Beth and I are coming off a mountaintop experience as we just returned from a week in Virginia to see Jamie and Lydia, our son-in-law and daughter, who just happen to be the parents of our grandson Philip, or as he’s more affectionately known – Pip. Here are a few piptures…

It was wonderful to spend time with them for a few days and while we wish we could have stayed longer, we’re not meant to live on the mountaintop.

Deuteronomy 11:11 says: “But the land that you are going over to possess is a land of hills and valleys…” The Christian life has mountaintop experiences and excruciating valleys; faith and doubt; victories and defeats; triumphs and trials; praises and problems; joy and junk.

Last weekend we focused on the splendor and supremacy of Jesus as He was transfigured on top of the mountain. We learned that a glimpse of glory will keep us going. While Peter may have wanted to turn this experience into a prolonged camping trip, Jesus wants His followers to know that they can’t stay on the mountaintop. The air is too thin, there’s not much to eat and there’s work to be done in the valley. If we want to share in the glory above, we must follow Him into sufferings below. The glory on the mountain helps us deal with the garbage in the valley.

Almost 500 years ago a painter named Raphael captured these two truths when he showed the glory of the transfiguration in the top half of a painting and the suffering of people at the bottom. The two scenes are actually joined together as we will see in our passage today. Please turn to Mark 9.

The Situation in the Valley

As Peter, James and John are descending the mountain with Jesus, they’re involved in a theological discussion about Elijah. As they come back to the reality of sin, suffering, Satan and sickness, at least four things hit them.

───

STATED GOAL A —
Answer these questions from the sermon excerpt, one answer per line, marked like the questions:
(i) By what nickname is the grandson Philip known?
(ii) Which verse of Deuteronomy does the sermon quote?
(iii) About how many years ago did Raphael paint the transfiguration?
STATED GOAL B — Output the part of the sermon excerpt starting with "It was wonderful" and going on through "joy and junk.", copied word for word.
The lines after this come from an unrelated source.

DATA EXTRACT —
───

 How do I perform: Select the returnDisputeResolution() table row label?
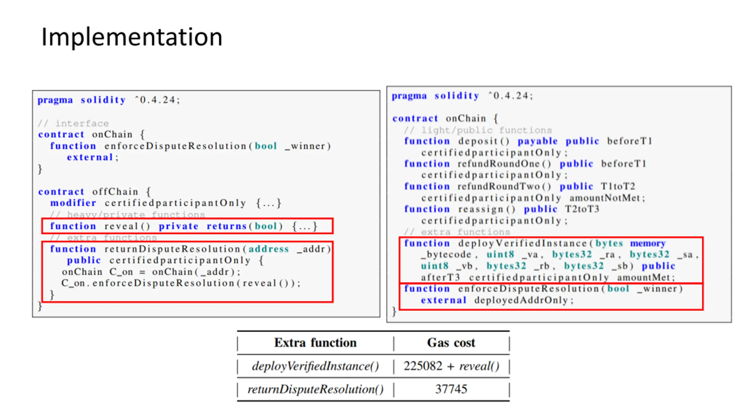click(x=315, y=389)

───

FINAL RESULT A —
(i) Pip
(ii) Deuteronomy 11:11
(iii) Almost 500 years ago

FINAL RESULT B —
It was wonderful to spend time with them for a few days and while we wish we could have stayed longer, we’re not meant to live on the mountaintop.

Deuteronomy 11:11 says: “But the land that you are going over to possess is a land of hills and valleys…” The Christian life has mountaintop experiences and excruciating valleys; faith and doubt; victories and defeats; triumphs and trials; praises and problems; joy and junk.